→ Exercise:
Output range, inclusive: from the line containing "This screenshot has width=1024, height=576." to the line containing "Task: Click the 'Текущий". Restate those lines from the data below word for word and only those.

[Stored data entries]

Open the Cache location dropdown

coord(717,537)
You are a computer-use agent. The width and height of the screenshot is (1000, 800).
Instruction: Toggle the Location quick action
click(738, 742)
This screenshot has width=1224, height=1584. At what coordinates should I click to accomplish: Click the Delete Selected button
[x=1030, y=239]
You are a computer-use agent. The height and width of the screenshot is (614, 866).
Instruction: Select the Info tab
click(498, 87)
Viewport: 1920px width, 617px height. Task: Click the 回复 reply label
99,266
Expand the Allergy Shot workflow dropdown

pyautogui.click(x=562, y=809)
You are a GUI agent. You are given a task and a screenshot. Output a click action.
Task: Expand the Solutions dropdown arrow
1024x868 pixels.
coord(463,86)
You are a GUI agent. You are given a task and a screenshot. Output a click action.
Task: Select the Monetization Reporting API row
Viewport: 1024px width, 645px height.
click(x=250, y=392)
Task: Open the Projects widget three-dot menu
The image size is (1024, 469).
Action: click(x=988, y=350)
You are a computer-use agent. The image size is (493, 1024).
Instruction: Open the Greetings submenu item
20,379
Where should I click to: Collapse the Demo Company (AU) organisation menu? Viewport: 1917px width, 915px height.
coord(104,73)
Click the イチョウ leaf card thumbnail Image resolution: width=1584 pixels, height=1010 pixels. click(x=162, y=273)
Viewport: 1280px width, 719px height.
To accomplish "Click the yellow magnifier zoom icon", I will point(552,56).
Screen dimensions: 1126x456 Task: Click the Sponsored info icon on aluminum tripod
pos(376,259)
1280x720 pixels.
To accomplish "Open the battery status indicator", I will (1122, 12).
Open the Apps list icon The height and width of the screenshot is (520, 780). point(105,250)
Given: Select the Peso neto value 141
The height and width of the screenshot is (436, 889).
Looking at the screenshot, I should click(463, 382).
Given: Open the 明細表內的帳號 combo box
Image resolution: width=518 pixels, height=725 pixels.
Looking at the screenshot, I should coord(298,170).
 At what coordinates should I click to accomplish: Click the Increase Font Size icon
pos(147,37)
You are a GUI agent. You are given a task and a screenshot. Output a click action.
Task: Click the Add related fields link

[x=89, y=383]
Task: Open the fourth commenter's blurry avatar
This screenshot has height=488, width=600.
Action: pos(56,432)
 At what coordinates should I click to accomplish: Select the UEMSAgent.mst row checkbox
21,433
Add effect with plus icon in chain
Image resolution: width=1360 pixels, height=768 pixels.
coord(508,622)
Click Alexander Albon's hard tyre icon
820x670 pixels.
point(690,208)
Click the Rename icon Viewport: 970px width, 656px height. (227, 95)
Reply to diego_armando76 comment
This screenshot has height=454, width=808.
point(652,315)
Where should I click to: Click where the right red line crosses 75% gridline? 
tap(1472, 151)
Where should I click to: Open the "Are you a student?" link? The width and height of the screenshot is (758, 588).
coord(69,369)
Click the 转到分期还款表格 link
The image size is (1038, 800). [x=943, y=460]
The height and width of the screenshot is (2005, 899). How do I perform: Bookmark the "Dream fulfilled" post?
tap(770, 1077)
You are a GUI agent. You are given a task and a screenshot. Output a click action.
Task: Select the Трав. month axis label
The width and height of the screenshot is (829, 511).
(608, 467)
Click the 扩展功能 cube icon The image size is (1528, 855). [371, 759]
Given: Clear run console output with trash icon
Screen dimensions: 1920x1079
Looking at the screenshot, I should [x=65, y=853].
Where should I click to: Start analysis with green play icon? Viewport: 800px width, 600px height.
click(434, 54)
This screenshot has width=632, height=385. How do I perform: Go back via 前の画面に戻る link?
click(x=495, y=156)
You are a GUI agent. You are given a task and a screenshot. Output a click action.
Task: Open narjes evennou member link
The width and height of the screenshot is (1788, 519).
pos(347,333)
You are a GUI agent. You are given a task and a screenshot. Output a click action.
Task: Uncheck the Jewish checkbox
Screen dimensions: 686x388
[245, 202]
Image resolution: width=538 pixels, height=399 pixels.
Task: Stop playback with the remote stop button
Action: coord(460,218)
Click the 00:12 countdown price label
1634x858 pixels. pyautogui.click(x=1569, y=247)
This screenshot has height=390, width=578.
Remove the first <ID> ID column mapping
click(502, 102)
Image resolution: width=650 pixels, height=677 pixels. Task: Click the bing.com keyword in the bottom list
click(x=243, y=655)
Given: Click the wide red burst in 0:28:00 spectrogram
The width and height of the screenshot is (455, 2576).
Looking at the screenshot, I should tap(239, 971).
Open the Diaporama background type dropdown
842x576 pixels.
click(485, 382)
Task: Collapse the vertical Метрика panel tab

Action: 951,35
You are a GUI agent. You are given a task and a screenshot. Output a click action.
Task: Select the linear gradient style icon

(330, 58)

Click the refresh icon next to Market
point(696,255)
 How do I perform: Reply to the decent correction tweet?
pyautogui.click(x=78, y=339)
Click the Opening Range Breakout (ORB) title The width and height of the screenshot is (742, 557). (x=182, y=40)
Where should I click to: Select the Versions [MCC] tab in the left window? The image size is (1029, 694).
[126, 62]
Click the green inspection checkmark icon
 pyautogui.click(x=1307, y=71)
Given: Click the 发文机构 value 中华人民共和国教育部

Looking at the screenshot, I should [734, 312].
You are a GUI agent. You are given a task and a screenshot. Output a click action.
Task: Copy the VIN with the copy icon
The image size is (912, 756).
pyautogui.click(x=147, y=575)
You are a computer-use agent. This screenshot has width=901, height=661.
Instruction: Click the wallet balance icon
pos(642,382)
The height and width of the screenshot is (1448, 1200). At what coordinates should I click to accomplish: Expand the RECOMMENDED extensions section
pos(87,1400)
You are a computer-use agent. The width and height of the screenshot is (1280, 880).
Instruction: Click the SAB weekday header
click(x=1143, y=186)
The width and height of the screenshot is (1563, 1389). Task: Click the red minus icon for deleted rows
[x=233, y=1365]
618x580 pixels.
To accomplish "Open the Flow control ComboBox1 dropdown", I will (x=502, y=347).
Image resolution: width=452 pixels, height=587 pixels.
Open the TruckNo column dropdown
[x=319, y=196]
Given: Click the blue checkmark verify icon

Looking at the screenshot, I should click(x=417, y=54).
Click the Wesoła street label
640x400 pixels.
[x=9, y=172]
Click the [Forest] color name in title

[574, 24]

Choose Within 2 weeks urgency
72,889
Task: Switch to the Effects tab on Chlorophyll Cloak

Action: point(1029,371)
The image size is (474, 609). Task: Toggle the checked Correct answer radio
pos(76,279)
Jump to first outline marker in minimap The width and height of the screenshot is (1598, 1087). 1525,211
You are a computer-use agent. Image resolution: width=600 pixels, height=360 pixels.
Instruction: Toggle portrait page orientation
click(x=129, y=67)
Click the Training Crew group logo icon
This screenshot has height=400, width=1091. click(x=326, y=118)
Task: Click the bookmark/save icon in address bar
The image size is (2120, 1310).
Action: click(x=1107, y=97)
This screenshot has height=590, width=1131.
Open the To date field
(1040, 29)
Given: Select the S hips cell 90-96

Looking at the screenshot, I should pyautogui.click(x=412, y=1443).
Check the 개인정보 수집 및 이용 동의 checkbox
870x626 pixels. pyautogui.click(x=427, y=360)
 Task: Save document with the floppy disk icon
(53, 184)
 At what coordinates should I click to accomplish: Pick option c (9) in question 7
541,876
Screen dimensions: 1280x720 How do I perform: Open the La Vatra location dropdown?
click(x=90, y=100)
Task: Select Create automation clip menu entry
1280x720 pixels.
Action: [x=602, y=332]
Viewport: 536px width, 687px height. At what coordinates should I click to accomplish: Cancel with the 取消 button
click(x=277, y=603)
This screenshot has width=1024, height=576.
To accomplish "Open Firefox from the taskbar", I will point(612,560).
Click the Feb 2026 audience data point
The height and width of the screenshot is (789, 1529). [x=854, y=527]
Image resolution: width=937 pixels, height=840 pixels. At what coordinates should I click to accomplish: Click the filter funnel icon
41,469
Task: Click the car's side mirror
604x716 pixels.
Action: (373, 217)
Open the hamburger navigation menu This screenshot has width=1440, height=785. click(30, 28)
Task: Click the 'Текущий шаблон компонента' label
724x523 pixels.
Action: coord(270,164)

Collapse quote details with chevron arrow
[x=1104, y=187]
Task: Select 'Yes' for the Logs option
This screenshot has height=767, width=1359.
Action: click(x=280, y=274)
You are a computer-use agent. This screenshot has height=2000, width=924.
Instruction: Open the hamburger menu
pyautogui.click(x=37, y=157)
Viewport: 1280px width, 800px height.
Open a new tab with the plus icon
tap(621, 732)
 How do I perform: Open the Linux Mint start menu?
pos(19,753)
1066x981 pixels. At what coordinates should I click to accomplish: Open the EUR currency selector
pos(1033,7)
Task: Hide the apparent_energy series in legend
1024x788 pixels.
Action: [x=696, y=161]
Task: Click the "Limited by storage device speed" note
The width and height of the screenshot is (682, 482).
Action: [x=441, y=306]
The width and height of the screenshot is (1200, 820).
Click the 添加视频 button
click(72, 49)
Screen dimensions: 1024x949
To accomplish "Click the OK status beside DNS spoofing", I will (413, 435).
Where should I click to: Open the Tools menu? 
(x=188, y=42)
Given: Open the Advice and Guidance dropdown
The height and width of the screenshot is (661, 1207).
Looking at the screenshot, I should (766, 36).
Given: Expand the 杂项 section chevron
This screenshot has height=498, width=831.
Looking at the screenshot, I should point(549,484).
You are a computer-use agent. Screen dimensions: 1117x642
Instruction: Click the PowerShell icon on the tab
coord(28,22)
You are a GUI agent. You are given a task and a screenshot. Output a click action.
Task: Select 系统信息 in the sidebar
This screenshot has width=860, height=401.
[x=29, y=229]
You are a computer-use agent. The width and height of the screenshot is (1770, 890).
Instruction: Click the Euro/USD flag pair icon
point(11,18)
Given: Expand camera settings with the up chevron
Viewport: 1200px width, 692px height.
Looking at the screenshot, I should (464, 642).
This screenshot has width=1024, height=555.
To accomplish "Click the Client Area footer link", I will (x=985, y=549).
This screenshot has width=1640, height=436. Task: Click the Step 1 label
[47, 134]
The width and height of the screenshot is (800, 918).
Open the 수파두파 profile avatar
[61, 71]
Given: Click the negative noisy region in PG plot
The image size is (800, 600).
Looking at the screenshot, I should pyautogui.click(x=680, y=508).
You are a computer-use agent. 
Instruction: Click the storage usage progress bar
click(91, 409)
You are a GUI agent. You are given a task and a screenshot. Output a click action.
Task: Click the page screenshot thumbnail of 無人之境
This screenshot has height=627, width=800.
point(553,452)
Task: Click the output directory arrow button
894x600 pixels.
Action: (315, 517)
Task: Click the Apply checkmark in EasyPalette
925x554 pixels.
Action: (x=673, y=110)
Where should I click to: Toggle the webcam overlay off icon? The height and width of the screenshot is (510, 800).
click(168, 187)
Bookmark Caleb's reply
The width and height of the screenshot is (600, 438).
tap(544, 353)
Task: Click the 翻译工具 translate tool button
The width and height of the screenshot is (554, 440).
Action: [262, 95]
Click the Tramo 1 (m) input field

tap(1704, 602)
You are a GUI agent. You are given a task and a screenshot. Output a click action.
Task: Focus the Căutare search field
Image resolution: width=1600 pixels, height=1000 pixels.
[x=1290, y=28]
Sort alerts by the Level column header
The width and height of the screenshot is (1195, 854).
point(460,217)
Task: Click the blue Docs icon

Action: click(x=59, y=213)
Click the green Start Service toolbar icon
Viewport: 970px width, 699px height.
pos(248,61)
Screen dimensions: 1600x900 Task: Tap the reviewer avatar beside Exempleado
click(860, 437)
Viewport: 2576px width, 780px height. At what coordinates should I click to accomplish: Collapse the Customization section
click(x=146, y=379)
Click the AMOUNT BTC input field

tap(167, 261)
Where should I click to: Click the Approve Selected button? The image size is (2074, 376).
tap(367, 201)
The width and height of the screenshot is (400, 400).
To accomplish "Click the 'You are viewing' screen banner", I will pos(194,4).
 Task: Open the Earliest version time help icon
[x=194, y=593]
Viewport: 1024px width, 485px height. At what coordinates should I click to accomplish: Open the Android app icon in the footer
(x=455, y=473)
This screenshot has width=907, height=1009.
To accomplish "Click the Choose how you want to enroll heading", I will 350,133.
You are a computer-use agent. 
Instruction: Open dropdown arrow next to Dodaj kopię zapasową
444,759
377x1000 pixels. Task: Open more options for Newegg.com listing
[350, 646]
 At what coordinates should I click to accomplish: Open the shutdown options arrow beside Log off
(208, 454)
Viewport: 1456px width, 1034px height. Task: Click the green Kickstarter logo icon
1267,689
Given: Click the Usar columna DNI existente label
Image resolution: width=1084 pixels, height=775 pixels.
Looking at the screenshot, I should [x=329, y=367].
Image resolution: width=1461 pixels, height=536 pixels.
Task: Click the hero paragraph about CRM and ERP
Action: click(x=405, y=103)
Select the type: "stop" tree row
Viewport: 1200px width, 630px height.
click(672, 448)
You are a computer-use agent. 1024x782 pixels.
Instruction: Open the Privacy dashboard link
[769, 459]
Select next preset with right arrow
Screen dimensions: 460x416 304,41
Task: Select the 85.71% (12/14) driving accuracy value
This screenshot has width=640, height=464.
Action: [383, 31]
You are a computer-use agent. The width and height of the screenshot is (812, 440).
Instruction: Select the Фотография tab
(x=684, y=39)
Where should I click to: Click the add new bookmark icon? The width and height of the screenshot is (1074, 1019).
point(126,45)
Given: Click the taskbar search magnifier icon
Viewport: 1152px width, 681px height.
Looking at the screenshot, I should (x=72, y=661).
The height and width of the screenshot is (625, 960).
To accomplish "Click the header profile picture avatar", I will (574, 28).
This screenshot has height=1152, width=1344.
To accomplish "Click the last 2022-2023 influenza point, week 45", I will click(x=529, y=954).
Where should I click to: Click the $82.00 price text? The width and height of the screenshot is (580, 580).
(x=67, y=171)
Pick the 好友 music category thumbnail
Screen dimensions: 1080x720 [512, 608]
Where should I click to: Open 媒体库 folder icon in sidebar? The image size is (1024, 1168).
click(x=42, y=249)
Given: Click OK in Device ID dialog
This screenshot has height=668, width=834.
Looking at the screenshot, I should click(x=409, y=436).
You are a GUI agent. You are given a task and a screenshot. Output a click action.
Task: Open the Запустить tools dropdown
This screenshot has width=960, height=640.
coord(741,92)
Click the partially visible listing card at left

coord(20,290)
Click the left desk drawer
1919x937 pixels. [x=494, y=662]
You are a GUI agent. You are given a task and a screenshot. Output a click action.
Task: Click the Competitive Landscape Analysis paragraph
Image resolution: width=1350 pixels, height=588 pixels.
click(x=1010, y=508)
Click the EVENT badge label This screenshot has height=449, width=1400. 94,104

→ Task solution:
This screenshot has width=1024, height=576.
To accomplish "Open Firefox from the taskbar", I will point(612,560).
Click the Feb 2026 audience data point
The height and width of the screenshot is (789, 1529). [x=854, y=527]
Image resolution: width=937 pixels, height=840 pixels. At what coordinates should I click to accomplish: Click the filter funnel icon
41,469
Task: Click the car's side mirror
604x716 pixels.
Action: (373, 217)
Open the hamburger navigation menu This screenshot has width=1440, height=785. click(30, 28)
Task: Click the 'Текущий шаблон компонента' label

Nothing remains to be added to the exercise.